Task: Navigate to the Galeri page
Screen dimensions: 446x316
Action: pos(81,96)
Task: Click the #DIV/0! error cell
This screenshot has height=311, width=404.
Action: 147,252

━━━

To do =>
Show every line from the listing that contains "Task".

Your response =>
Task: Navigate to the Galeri page
Task: Click the #DIV/0! error cell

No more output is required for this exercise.